Background and purpose: Vascularized fibular grafting following tumor resection is an essential treatment option in limb salvage surgery. We aimed to evaluate: (I) bone healing, (II) complications and reoperations, (III) limb salvage, and (IV) survival.

Methods: We present a retrospective evaluation of a national cohort comprising 27 patients. The indications were 13 cases of Ewing sarcoma, 12 cases of osteosarcoma, and 2 cases of giant cell tumor. The median age at surgery was 16 years (interquartile range [IQR] 10-18), and the median follow-up was 82 months (IQR 32-101). Patients were analyzed overall, as well as in subgroups based on tumor location (upper versus lower extremity) and pathology (osteosarcoma versus Ewing sarcoma).

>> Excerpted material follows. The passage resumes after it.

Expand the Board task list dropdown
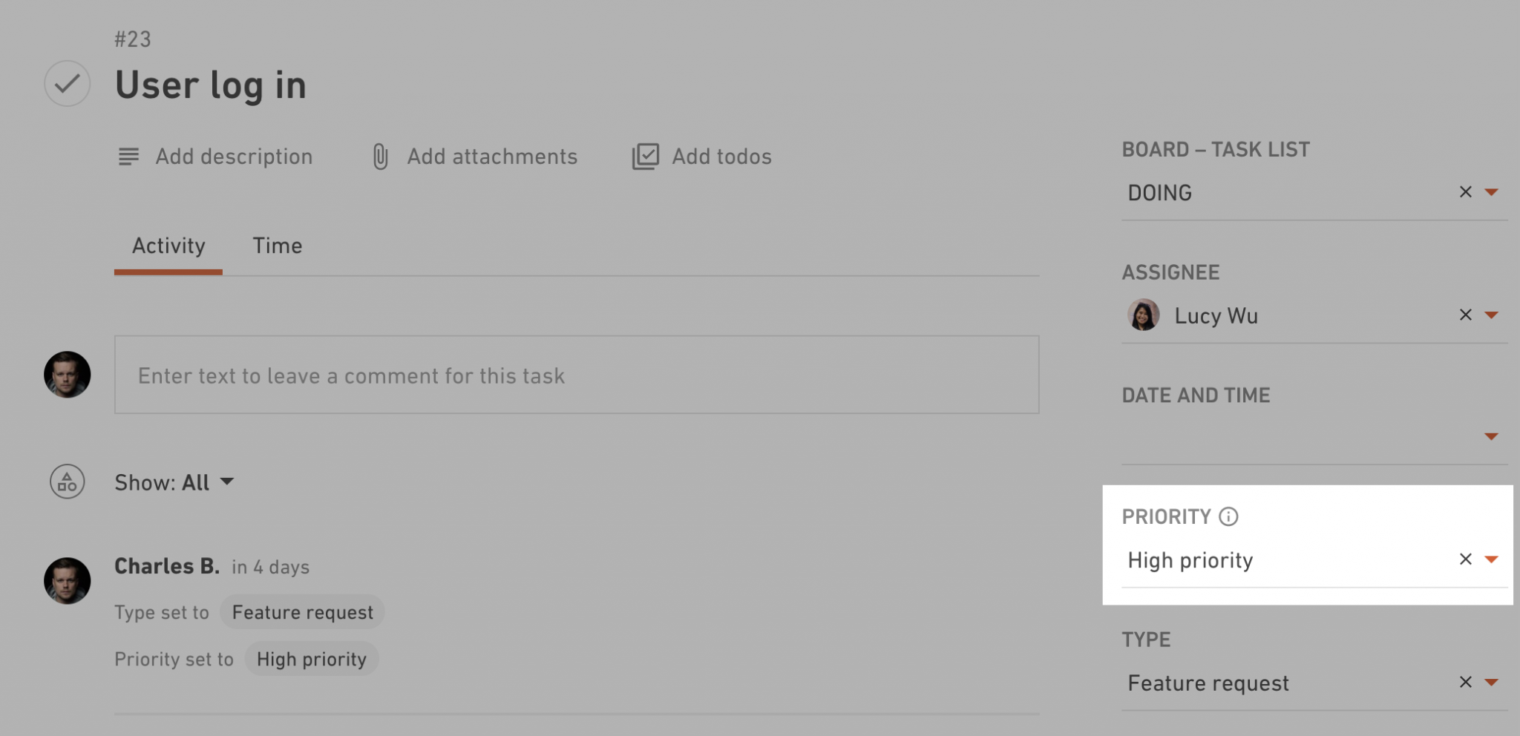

Results: The primary rate of graft union was 63%, and after secondary procedures the overall rate of graft union was 67%, with a median time to union of 13 months (IQR 9-17). The reoperation rate was 74%, while the limb salvage rate was 93%. The 5-year overall survival rate was 81% (95% confidence interval [CI] 61-92). Patients with upper extremity tumors were more likely to attain graft union (risk ratio [RR] 5.5, CI 1.3-31.5) and less likely to undergo multiple reoperations (RR 0.3, CI 0.8-0.9) than patients with lower extremity tumors.

Conclusion: Vascularized fibular grafting following tumor resection was associated with a graft union rate of 67%, a high frequency of reoperations, a high limb salvage rate (93%), and a 5-year survival rate of 81%.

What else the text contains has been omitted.